RadarScope and Public Tools

  • RadarScope provides an accessible interface for viewing radar products, including high-resolution reflectivity and velocity; often used by hobbyists and professionals for quick-look analysis.

Anomalies and Miscellaneous Notes

  • Sometimes radar data visualizations include non-weather phenomena for educational or demonstration purposes (e.g., Mayflies producing notable radar returns).
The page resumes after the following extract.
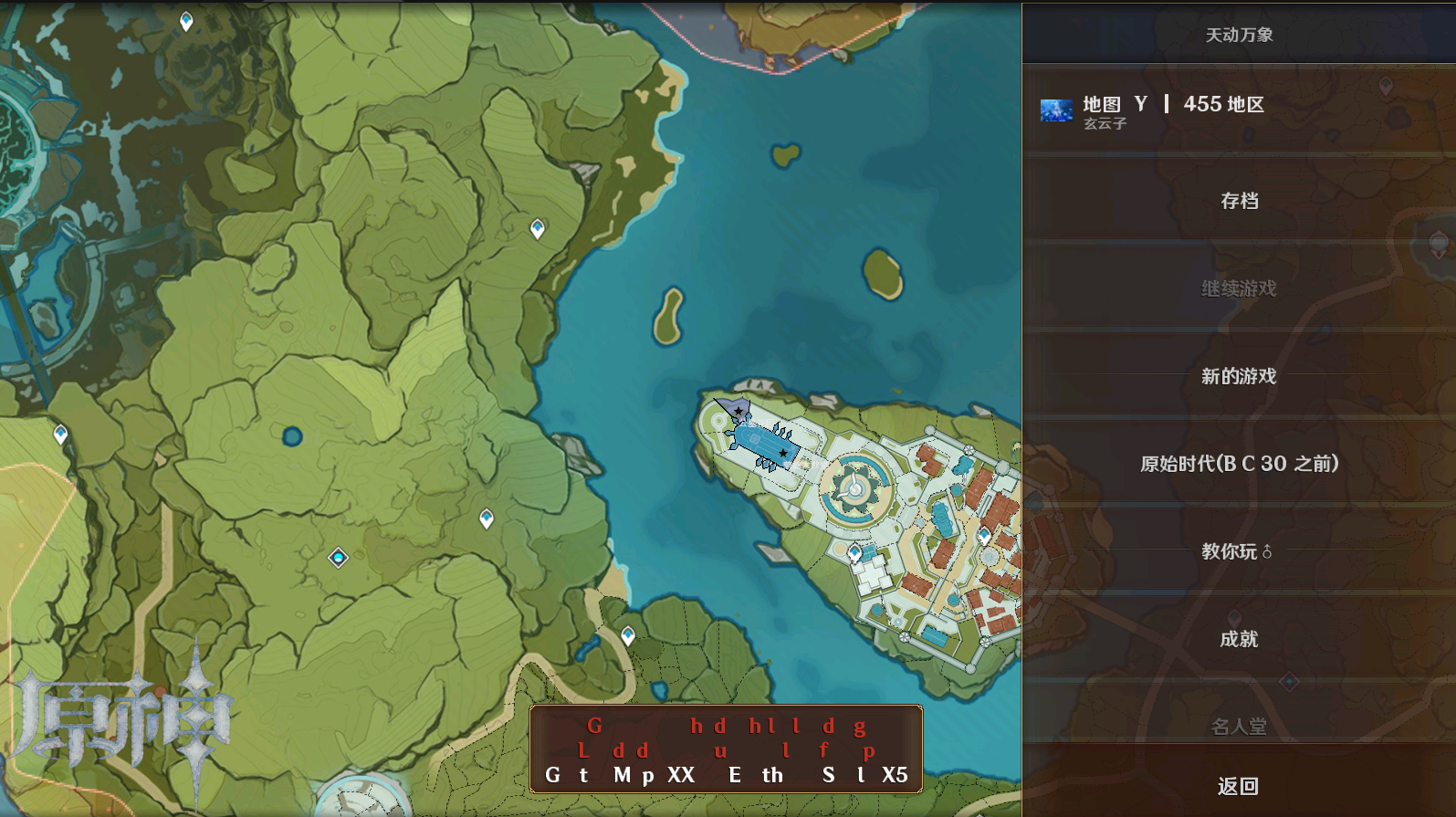Click the 返回 back button
The image size is (1456, 817).
click(x=1239, y=786)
These illustrate that radar is sensitive to non-precipitation targets and the importance of interpretation to avoid misidentification.
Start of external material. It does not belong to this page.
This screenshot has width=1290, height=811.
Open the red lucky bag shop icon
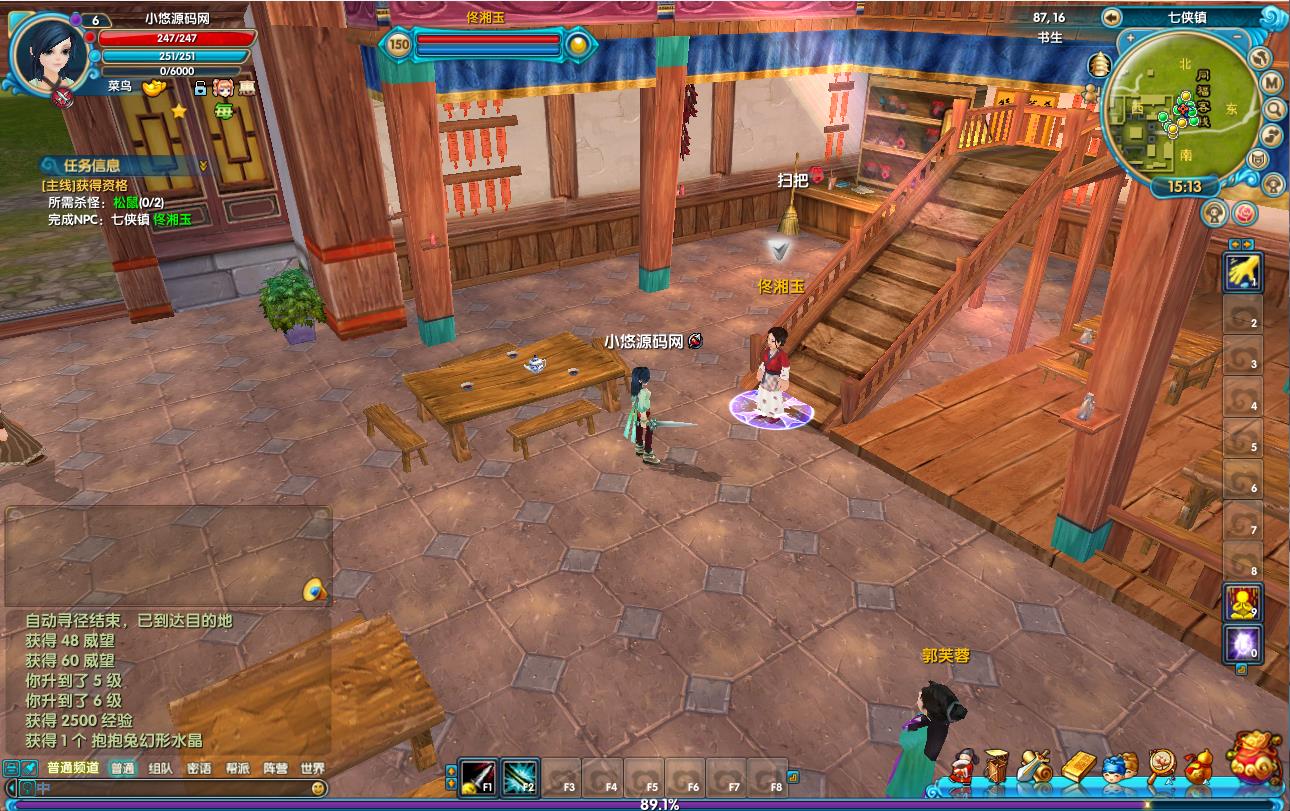[1254, 762]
Quick Reference – Key Equations and Concepts

  • Stefan-Boltzmann law: E = \sigma T^4
  • Wien’s law: \lambda_{\max} \propto \frac{1}{T}
  • Kirchhoff’s law: good absorber ⇄ good emitter (emissivity governs radiative behavior)
  • Radar reflectivity: \text{dBZ} = 10\log{10}\left(\frac{Z}{Z0}\right) and Z \propto D^6 for particle size D
  • Visible window wavelengths (as stated): 0.55-0.75\ \mu\text{m} (note: transcript lists μm vs mm inconsistently; standard value is μm)
  • Infrared window wavelengths (as stated): 10.2-11.2\ \mu\text{m}
  • Water vapor channel: \lambda \approx 6.7\ \mu\text{m} (transcript also references 6.5–7 μm; some ranges shown as 6.5–7 mm in slides, which is inconsistent with standard practice)
  • MODIS resolution: down to \approx 250\ \text{m} for moderate-resolution bands
  • GOES height: h \approx 22{,}300\ \text{miles} \approx 35{,}900\ \text{km}

Connections and Real-World Relevance

  • Geostationary satellites enable continuous weather monitoring over fixed geographies (critical for tropical cyclone tracking and maritime weather).
  • Visible and IR imagery provide complementary views: structural cloud patterns (VIS) and temperature/height information (IR).
  • Water vapor imagery reveals moisture transport and vertical motions, aiding in understanding mid-latitude cyclone dynamics and tropical systems.
  • Polar-orbiting satellites like MODIS provide high-resolution data for detailed analysis and calibration/validation of geostationary observations.
  • Radar (NEXRAD/WSR-88D) complements satellite data with higher temporal resolution and detailed precipitation structure, including detection of rotation and severe storm signatures; essential for short-term forecasting and warnings.

Practical and Ethical Implications

  • Accurate interpretation of satellite and radar data is essential for public safety (weather warnings, aviation, disaster response).
  • Misinterpretation (e.g., mistaking insect returns for meteorological targets) underscores the need for training and context in radar interpretation.
  • Data accessibility (RAP, RAMMB Slider, SSEC, RadarScope) supports education, research, and operational decision-making; attention to data provenance and update cadence matters for reliability.
  • Visualization choices (color scales, enhancements) affect perception; standardization of color maps aids cross-agency communication and reduces misinterpretation.